United Nations chief Ban Ki-moon has called on the Democratic Republic of Congo to investigate last week's violence in which 134 people died.
The violence came during protests by the Bundu dia Kongo sect
The government says 87 people died but a UN spokesman in DR Congo told the BBC they estimated the true figure was 134.
The violence broke out after demonstrators, alleging fraud in recent elections, rampaged through several towns in the province of Bas Congo.
The disturbances were quelled by government troops.

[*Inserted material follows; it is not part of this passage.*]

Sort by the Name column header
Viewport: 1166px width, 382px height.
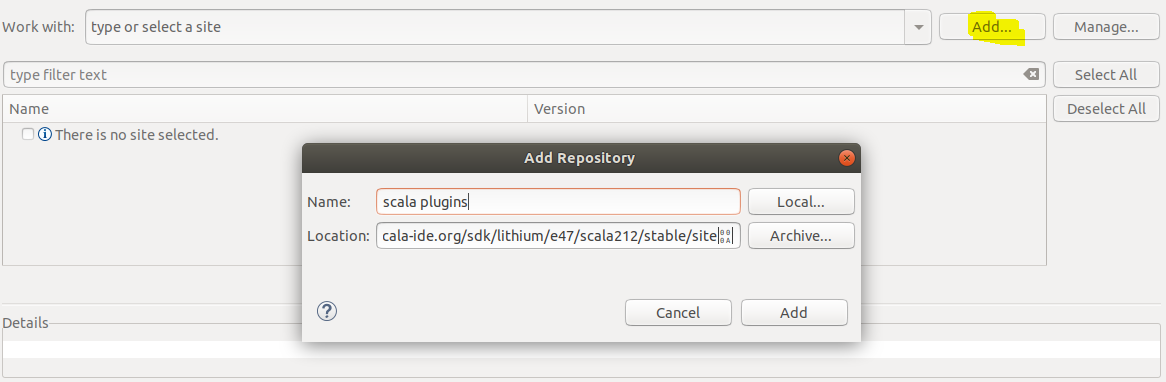(265, 109)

The deaths followed protests by the Bundu dia Kongo group, which correspondents say has an ethnic-based following and campaigns for the secession of parts of western DR Congo.

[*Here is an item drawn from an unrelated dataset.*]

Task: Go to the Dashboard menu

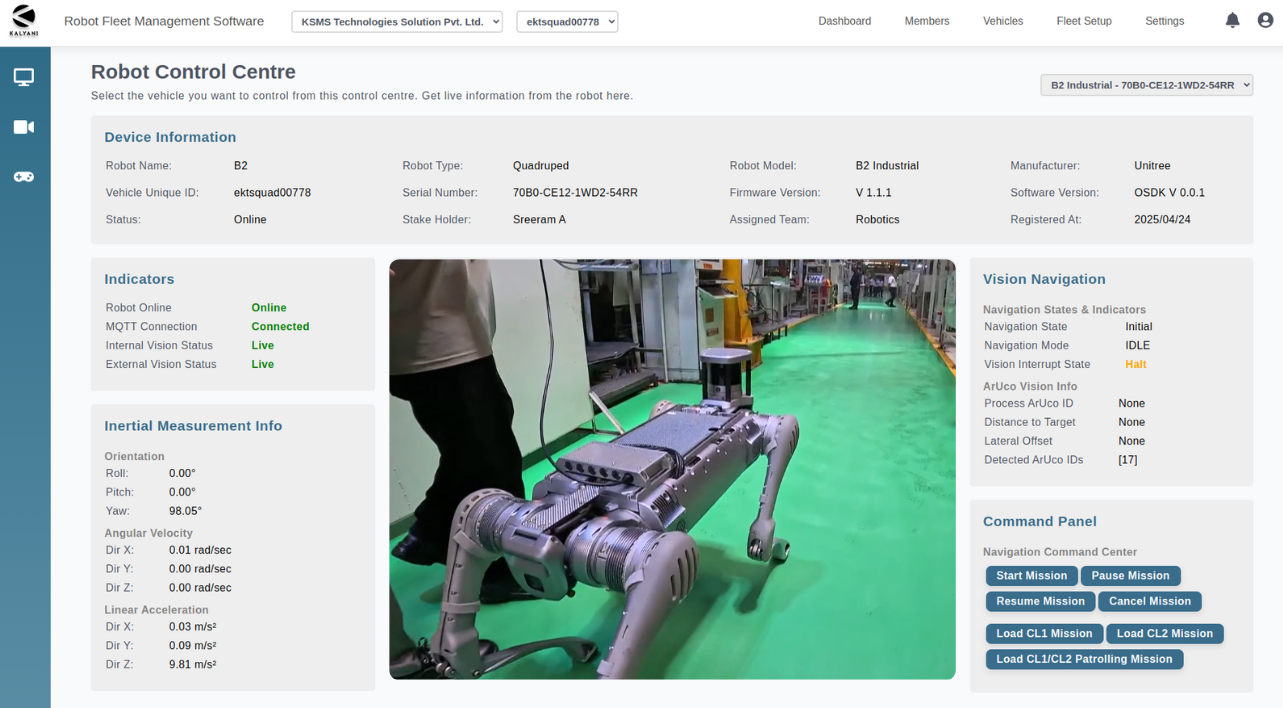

They held protests in DR Congo's main port, Matadi, and the towns of Mwanda and Boma.
Police say a gun fight began when they raided the home of the sect's leader Nemwanda Seni in Matadi.
In Mwanda, members of the sect took control of the police station and freed prisoners.
During street protests, Bundu dia Kongo members chanted: "The Congo can't be rebuilt on corruption."
They are unhappy that the opposition-dominated provincial assemblies in Kinshasa and Bas Congo elected members of the ruling party as state governors.
They say the MPs must have been paid to do so.
President Joseph Kabila became DR Congo's first freely elected leader in 40 years after winning October's run-off presidential poll.
The local elections complete a peace process begun in 2002 when a five-year war that had drawn in much of the region ended.
Defeated presidential candidate Jean-Pierre Bemba and his Union for the Nation party did well in western DR Congo, while Mr Kabila owed his majority to a landslide in the east.
The UN has its largest peacekeeping force - 17,000 troops - in DR Congo.
On Tuesday, Prime Minister Antoine Gizenga named a new government after months of delay.
The government is tasked with running a country ravaged by years of misrule and conflict.